What a day that was.
We heard lots of good music that weekend, and finally, we did have our free concert, with a little help from our San Francisco friends. No, a lot of help, actually. Honestly, I can’t tell you what San Francisco bands I heard on that weekend more than forty years ago, but there is one act I do remember clear as a bell. Someone set up a temporary stage in a tennis court with the high chain link fences surrounding it. On that caged-in tennis court, for the first time, I heard Janis Joplin with Big Brother and the Holding Company behind her. I listened to her wail it out like no one else could in the whole world. That girl could sing to bring tears to your eyes. It was one of the most outrageously good performances I had ever seen. I worshiped her for years. And though there was chain link between us, I wasn’t more than ten yards from her. That little girl just shined like a light, a screamingly huge and brilliant light.
This one performance made the whole weekend worth it, but the weekend was filled with other good performances as well. Near the end of Sunday, my honey told me she could use something to wet her whistle. I took her hand and pulled her to one of the card tables with a paper sign for soft drinks. We walked up to the table and I pulled out my wallet, addressing a man leaning down with his back to us, reaching for one of his coolers. I told him we wanted two cokes, and he turned round to us and said OK and my girl screeched out a scream to tear your ears open and she swooned, falling to the ground.

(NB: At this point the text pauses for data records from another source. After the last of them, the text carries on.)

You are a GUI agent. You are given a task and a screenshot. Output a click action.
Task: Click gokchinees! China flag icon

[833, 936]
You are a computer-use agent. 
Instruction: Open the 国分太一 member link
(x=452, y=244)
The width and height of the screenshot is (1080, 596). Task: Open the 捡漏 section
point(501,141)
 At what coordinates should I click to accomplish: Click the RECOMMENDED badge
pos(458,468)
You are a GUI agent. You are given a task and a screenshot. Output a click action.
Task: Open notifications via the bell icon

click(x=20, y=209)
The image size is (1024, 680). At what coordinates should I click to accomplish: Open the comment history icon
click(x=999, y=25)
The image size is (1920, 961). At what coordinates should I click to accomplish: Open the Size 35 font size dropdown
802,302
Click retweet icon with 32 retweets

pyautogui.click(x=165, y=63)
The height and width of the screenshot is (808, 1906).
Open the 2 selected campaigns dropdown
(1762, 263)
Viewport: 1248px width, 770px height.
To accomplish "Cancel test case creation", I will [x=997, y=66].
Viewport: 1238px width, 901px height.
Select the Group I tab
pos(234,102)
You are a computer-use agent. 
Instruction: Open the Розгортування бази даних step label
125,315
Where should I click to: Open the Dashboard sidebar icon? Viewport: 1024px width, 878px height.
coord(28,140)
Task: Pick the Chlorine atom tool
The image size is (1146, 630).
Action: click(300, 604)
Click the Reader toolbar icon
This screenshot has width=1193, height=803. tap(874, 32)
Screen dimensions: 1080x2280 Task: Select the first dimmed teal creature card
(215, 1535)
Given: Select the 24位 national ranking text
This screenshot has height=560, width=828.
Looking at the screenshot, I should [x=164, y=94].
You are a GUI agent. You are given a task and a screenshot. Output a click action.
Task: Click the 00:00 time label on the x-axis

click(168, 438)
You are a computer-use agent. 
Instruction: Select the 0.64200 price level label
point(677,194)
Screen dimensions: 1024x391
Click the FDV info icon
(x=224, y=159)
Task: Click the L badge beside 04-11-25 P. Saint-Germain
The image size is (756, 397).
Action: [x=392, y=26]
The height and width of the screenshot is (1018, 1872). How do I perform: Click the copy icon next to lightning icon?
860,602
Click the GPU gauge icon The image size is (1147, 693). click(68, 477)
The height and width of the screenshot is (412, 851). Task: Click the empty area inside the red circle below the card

The man had no face. His mouth and his eyes would open in the flat, featureless dough of human flesh, like a living pie crust with articulated holes in it. There were no features on this plate of flesh. He had been doused with napalm. I looked right into his eyes, forcing myself to not stare and apologized for my friend’s reaction. I had seen some stuff like this before, victims of napalm burns, but nothing so complete, so total. It was so un-human, and so ultimately inhumane. And there was no music at that instant, no green grass, no Janis Joplin, no sky.
Nothing was bigger than Viet Nam in those days and it was not to be joked about.